Although the teachers agreed that adopt and devise would be difficult for their students to learn, they had different reasons for believing so. For adopt at the 2,000 word level, the responses consisted of 11 different reasons. For devise at the 5,000 word level, twelve different reasons were given. The reasons could be placed in three groups: leaning problems, syllabus constraints, and first language factors. At the 2,000 word level almost 60% of the reasons for adopt were related to six learning problems: low frequency of the word in English, the absence of the word in students’ lives, abstractness, knowledge of similar words which could cause confusion, the availability of an easier word and the difficulty of guessing the meaning from context . Eight learning issues which represented more than 70% of the reasons for devise at the 5,000 word level were also expected to be problematic: all of those mentioned at the 2,000 word level, with the exception of the difficulty of guessing the meaning from context, and with the addition of three different concerns: difficulty due to multiple meanings of a word, its derivatives, and its pronunciation. 25.8% of the reasons for difficulty given at the 2,000 word level and 15.4% at the 5,000 word level were related to teachers’ syllabus concerns: e.g. the word is not included in officially approved course books. The other responses at the 2,000 word level, about 16%, concerned the students’ first language: low frequency in Japanese, difficulty of the Japanese equivalent, and unfamiliarity of the word concept in the first language. At the 5,000 word level there was a somewhat stronger concern that first language factors, e.g. difficulties related to the Japanese equivalents, would cause problems.

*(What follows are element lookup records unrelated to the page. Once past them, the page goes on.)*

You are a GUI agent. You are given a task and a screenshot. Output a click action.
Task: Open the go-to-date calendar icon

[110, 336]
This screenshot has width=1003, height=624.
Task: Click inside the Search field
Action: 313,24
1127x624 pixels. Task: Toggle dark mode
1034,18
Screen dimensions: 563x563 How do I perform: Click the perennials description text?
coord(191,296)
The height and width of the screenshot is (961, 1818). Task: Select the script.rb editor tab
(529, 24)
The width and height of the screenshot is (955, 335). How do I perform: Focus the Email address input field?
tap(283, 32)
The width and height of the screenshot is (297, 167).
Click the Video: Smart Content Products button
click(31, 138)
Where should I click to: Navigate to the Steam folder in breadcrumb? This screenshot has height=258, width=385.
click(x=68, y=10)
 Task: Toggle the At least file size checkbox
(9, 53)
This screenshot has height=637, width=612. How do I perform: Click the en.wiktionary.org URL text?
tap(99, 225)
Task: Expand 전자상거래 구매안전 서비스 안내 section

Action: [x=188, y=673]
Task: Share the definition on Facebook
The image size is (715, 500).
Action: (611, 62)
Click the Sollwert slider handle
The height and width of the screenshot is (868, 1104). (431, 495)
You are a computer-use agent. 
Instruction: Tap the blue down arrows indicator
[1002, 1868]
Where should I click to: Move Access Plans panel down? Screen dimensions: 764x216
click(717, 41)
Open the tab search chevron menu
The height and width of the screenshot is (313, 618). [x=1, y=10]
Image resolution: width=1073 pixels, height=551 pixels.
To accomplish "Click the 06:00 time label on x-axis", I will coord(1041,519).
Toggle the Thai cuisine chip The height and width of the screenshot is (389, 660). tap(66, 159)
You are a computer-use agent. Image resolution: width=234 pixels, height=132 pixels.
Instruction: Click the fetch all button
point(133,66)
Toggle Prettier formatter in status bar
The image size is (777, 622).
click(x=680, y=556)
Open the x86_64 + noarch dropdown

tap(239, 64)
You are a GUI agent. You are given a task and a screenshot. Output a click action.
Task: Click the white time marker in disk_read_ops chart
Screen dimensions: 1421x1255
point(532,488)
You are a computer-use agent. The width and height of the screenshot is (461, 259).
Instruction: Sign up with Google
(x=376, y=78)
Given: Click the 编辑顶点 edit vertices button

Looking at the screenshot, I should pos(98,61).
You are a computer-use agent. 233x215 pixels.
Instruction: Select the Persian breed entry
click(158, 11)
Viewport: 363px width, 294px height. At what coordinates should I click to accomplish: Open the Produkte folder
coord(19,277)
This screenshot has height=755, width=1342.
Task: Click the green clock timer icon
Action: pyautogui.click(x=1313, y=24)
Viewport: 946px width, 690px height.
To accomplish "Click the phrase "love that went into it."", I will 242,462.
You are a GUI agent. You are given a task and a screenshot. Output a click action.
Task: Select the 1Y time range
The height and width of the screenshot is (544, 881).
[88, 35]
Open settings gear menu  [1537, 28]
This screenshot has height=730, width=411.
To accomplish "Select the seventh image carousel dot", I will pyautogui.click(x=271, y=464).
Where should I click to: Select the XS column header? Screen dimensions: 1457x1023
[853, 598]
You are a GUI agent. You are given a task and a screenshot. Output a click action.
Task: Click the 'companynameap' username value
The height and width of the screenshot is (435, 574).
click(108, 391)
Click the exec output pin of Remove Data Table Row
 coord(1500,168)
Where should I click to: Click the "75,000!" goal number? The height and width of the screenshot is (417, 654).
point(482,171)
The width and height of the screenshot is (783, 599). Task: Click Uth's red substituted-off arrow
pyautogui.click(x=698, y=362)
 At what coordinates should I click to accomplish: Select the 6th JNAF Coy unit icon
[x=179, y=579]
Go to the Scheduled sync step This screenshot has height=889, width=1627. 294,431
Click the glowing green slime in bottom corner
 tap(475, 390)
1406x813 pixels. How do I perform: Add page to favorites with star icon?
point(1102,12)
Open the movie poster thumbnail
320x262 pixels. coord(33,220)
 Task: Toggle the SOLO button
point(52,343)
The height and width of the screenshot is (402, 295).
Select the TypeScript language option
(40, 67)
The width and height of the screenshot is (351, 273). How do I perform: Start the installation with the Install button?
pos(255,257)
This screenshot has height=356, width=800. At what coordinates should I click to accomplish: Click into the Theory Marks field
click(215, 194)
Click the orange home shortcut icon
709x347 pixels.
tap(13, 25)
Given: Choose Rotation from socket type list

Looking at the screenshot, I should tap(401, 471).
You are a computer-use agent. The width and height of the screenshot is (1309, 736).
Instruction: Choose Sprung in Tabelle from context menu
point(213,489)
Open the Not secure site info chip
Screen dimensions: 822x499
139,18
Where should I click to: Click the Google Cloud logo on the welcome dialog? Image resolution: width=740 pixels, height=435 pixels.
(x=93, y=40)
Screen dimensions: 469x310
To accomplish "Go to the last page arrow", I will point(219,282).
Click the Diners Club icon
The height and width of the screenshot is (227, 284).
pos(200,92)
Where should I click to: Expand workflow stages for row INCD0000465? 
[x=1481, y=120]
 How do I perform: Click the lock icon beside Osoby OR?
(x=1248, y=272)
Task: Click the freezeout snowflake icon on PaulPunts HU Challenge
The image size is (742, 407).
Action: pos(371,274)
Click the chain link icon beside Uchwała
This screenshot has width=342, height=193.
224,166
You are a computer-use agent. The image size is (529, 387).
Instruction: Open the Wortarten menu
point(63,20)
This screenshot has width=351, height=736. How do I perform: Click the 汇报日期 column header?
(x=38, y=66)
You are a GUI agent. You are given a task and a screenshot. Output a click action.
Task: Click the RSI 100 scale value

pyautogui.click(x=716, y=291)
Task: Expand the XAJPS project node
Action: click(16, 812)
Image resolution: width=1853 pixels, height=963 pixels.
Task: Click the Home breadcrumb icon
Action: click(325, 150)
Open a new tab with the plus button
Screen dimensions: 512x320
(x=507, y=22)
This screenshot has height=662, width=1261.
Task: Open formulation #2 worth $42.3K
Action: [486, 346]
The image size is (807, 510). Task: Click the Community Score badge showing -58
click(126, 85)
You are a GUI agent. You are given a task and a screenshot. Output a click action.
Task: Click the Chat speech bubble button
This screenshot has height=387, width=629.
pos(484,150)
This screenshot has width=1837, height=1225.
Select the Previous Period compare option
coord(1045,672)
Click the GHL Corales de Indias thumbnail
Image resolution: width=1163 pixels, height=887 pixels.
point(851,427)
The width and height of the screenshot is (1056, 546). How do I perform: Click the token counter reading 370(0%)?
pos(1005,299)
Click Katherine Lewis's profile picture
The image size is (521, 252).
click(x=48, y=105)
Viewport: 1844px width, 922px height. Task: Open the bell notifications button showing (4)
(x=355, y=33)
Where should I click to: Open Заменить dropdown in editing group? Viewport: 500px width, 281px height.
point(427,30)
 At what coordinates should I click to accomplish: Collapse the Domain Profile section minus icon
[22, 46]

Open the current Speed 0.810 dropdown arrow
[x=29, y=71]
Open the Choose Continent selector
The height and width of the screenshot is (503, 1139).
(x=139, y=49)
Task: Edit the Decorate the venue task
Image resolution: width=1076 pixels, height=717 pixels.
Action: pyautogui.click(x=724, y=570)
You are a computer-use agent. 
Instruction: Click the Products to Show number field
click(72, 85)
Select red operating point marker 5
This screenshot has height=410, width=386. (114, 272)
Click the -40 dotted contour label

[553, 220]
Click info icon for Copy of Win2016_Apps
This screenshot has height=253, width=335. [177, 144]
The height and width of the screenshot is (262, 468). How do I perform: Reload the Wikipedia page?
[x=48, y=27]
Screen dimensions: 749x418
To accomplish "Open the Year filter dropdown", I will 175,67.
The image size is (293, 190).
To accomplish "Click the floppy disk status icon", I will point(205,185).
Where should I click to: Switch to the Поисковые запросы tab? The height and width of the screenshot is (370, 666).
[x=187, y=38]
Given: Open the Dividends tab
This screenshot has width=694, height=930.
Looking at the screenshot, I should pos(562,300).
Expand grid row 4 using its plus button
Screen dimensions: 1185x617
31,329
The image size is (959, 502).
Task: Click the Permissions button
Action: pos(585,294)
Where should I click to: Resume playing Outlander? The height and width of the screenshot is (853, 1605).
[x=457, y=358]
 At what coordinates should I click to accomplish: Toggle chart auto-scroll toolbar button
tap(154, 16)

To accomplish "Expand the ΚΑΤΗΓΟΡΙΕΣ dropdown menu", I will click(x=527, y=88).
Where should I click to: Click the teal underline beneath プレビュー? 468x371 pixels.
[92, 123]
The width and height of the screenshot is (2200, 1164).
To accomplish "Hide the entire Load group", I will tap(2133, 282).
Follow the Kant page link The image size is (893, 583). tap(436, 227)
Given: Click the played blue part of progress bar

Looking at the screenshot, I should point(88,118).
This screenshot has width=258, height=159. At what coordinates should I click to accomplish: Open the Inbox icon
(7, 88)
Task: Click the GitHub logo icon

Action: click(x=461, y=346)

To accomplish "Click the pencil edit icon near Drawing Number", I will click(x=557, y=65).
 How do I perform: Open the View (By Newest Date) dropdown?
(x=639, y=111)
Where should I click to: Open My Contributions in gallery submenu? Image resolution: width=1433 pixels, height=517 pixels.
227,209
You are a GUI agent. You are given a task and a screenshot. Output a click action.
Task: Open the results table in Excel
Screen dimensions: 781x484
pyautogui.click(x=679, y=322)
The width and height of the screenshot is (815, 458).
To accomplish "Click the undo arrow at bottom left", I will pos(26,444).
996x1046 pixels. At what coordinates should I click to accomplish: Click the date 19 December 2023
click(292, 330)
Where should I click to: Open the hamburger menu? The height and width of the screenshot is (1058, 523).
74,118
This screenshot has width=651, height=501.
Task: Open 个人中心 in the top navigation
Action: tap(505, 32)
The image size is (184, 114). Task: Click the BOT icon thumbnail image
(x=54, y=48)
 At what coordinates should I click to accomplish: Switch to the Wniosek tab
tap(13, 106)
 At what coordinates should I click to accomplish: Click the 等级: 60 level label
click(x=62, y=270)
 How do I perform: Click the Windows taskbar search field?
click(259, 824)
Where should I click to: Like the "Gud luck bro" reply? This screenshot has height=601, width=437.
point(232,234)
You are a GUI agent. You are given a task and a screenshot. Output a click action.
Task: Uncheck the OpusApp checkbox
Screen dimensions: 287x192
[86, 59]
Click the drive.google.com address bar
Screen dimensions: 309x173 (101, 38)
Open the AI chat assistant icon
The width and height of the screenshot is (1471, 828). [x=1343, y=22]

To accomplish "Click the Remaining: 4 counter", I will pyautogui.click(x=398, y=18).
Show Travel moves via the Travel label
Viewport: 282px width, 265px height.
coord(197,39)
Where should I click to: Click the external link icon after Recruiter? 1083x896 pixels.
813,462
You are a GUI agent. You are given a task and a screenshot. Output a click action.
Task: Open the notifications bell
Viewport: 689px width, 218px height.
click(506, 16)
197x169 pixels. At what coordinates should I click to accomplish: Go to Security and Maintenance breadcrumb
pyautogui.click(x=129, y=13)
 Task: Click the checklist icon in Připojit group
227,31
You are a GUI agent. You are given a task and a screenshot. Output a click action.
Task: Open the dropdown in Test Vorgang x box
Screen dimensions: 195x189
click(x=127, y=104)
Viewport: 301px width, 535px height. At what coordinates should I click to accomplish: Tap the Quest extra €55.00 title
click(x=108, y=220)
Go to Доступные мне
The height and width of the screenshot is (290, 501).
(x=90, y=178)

Similarly to the reasons for the most difficult words, in the case of, climb, the 2,000 level word most commonly thought to be easiest, there were a variety of reasons but they were in the same three areas which tied together various reasons cited for difficulty. 40% of the responses were about three syllabus concerns: it was in textbooks, it could be used in lessons, and students had already learned it. Slightly more than half of the reasons were related to learning factors such as its concreteness, ease of use of the verb due to its primary single meaning, and its frequency both in English and in the students’ lives.
Blend , the easiest word at the 5,000 word level is a special case and as such, did not follow the pattern for the other three words. Of the responses, 92.3% were one reason: blend is a loan word and is used in Japanese. Climb at the 2,000 level was also selected as easiest by only a few teachers because of a loan word factor. It could be a coincidence that each list contained a loan word but there are a great number of words with English roots used in Japanese. Interestingly, these two words represent different types of loan words. Blend has become a universally used Japanese word in one of its meaning senses and it is almost always used with the word coffee. On the other hand, climb itself is not a loan word but rock climbing and mountain climbing are used as loan expressions in
situations with much less exposure to the general public. In both these cases, the English origin of these loan words is thought to facilitate learning of the root English word.